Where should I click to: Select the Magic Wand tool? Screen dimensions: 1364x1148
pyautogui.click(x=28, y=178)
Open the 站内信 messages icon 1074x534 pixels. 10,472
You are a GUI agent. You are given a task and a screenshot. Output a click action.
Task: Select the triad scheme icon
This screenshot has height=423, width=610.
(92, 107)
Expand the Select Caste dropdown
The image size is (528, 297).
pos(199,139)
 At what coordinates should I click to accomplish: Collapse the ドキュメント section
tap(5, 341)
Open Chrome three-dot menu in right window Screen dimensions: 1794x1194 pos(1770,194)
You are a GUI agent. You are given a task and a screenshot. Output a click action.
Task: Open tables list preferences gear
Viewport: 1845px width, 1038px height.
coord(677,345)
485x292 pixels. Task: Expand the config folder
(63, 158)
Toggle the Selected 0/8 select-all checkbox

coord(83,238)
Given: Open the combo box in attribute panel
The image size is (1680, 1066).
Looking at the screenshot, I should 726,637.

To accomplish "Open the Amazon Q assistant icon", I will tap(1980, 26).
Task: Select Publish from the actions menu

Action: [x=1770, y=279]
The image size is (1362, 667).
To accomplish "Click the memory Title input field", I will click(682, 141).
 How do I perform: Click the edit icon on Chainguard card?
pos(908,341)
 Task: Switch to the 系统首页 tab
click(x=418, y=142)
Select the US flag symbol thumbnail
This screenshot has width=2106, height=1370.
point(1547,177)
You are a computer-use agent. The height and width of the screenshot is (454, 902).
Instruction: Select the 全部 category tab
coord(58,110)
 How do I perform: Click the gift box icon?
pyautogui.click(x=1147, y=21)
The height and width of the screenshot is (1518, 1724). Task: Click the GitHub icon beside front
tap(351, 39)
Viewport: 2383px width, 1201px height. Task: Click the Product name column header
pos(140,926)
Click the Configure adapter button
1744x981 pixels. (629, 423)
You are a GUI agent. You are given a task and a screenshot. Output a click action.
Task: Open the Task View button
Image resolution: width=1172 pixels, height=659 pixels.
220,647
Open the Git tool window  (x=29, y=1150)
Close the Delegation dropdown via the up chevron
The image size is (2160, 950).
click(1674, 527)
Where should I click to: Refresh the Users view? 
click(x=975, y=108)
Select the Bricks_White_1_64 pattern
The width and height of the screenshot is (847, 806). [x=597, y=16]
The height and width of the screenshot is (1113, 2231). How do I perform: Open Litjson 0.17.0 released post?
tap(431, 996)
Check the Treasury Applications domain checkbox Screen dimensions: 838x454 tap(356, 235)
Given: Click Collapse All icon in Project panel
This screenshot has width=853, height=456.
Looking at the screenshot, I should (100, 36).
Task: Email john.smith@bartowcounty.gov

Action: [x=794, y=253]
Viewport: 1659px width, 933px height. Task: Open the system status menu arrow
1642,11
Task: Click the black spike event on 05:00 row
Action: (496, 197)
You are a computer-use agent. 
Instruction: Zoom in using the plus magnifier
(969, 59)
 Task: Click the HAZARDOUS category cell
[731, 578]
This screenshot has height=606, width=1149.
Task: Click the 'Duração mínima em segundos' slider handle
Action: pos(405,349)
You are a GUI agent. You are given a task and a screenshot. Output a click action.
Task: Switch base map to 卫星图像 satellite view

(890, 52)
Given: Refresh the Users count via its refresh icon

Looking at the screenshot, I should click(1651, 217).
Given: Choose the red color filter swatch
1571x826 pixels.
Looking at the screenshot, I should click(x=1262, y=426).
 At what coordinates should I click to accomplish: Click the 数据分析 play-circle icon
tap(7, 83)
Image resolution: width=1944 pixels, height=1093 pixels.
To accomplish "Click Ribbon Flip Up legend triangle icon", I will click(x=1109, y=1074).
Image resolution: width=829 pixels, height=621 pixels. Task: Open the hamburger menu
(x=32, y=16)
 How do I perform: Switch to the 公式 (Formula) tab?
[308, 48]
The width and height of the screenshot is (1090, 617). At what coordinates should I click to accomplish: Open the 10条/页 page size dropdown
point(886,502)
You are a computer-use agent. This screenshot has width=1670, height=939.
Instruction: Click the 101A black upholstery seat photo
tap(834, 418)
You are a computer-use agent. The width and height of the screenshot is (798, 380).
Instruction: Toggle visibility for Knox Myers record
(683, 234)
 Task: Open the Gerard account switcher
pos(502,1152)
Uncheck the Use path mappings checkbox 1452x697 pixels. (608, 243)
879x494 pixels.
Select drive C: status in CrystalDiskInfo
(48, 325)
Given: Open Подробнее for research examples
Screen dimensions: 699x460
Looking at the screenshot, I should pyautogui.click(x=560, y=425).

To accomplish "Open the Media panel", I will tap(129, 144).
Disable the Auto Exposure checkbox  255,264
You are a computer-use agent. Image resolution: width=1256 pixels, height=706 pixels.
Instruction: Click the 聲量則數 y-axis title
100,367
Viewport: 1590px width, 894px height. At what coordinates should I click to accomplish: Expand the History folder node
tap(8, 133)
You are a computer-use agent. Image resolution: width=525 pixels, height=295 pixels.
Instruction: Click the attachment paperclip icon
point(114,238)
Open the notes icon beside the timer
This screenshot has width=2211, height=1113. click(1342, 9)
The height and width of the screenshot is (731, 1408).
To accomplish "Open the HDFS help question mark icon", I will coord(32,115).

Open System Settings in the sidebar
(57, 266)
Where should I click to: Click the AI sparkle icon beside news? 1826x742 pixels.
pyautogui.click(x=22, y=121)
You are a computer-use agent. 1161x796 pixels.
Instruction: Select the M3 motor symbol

********

Directions for this task:
Which lines in the listing have the string "computer"? Pick them out and copy them.

Task output:
You are a computer-use agent. The height and width of the screenshot is (454, 902).
You are a computer-use agent. 
You are a computer-use agent. This screenshot has width=1670, height=939.
You are a computer-use agent. The width and height of the screenshot is (798, 380).
You are a computer-use agent. Image resolution: width=1256 pixels, height=706 pixels.
You are a computer-use agent. Image resolution: width=525 pixels, height=295 pixels.
You are a computer-use agent. 1161x796 pixels.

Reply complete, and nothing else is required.